On Wednesday, the United States formally removed sanctions against Venezuela’s interim acting president Delcy Rodríguez, according to a public notice published on the Treasury Department’s Office of Foreign Assets Control (OFAC) official website. This latest sanctions rollback marks the most recent step in Washington’s formal recognition of Rodríguez as a legitimate governing authority in Venezuela, coming two and a half months after U.S. military forces captured former Venezuelan president Nicolás Maduro and his wife in Caracas, the country’s capital, on January 3.

Following their capture, the couple was extradited to New York City to face federal drug trafficking charges, and both have entered not guilty pleas in court. The lifting of sanctions clears regulatory barriers that previously barred Delcy Rodríguez from engaging in formal commercial and diplomatic dealings with U.S. firms and investors, opening new pathways for bilateral collaboration between the interim Venezuelan government and Washington.

Though Rodríguez did not explicitly reference the now-rescinded sanctions targeting her personally in her public comment, she framed the U.S. decision as a promising milestone for bilateral ties between the two nations. In a statement posted to her official Telegram channel shortly after OFAC’s announcement, Rodríguez said, “We value President Donald Trump’s decision as a step toward normalizing and strengthening relations between our countries. We trust that this progress will allow for the lifting of current sanctions against our country, enabling us to build and guarantee an effective bilateral cooperation agenda for the benefit of our people.”

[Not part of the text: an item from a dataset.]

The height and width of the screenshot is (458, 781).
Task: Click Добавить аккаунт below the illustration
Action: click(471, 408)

This policy reversal represents a notable shift from the Trump administration’s first term, when both Delcy Rodríguez and her brother, National Assembly president Jorge Rodríguez, were placed under U.S. sanctions for their alleged roles in eroding democratic governance in Venezuela. The siblings, along with other close allies of Maduro, were added to OFAC’s sanctions blacklist in September 2018, just months after Maduro won a controversial re-election that was widely dismissed as illegitimate by the international community. The vote was boycotted by major opposition parties, and dozens of opposition candidates were barred from running for office. At the time of the 2018 designation, the Treasury Department said in an official statement that “Maduro has given Delcy Eloina Rodríguez Gomez and Jorge Jesus Rodríguez Gomez senior positions within the Venezuelan government to help him maintain power and solidify his authoritarian rule.”

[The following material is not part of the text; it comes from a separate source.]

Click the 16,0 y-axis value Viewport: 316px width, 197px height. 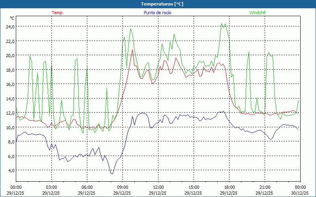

Following Maduro’s removal from office in January’s U.S.-led military operation, the current Trump administration has opted to pursue collaboration with Delcy Rodríguez rather than align with traditional Venezuelan opposition factions. Since taking over as interim head of state, Rodríguez has overseen implementation of a Washington-backed phased economic recovery plan for the oil-rich nation. She has actively courted international investment, rolled out reforms to open Venezuela’s markets to private capital, and committed to binding international arbitration and greater regulatory transparency for foreign businesses.

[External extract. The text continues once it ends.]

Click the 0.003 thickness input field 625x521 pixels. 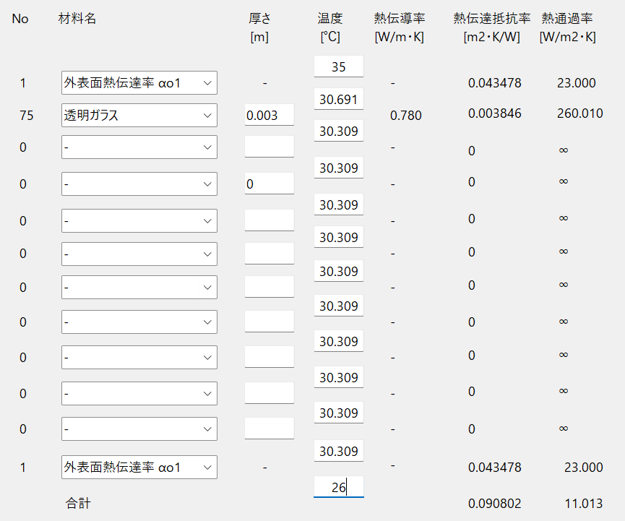click(270, 115)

Last month, the Trump administration formalized its recognition of Rodríguez’s authority by backing her claim as the “sole Head of State” of Venezuela during ongoing civil proceedings in U.S. federal court. The lifting of sanctions on Delcy Rodríguez is part of a broader rollback of punitive measures targeting Venezuela’s key economic sectors. In March, OFAC issued a sweeping general license that allows state-owned oil giant Petróleos de Venezuela S.A. (PDVSA) to sell crude oil directly to U.S. buyers and on global commodity markets, a dramatic policy shift after years of near-total U.S. restrictions on dealings with the Venezuelan government and its critical oil sector.

Despite Maduro’s ouster and detention, his legal status as Venezuela’s sitting president remains unaltered under Venezuelan domestic law. Within hours of the January 3 operation, Venezuela’s ruling party-aligned Supreme Court declared Maduro’s absence from office “temporary,” a ruling that eliminates the legal requirement to hold a snap presidential election and preserves the official immunity Maduro holds under international law as a sitting head of state. The court’s order installed Delcy Rodríguez as interim president for an initial 90-day term, with a provision allowing the National Assembly — which is controlled by the ruling party and led by her brother Jorge — to extend the appointment to a maximum of six months. That initial 90-day term is set to expire this Friday.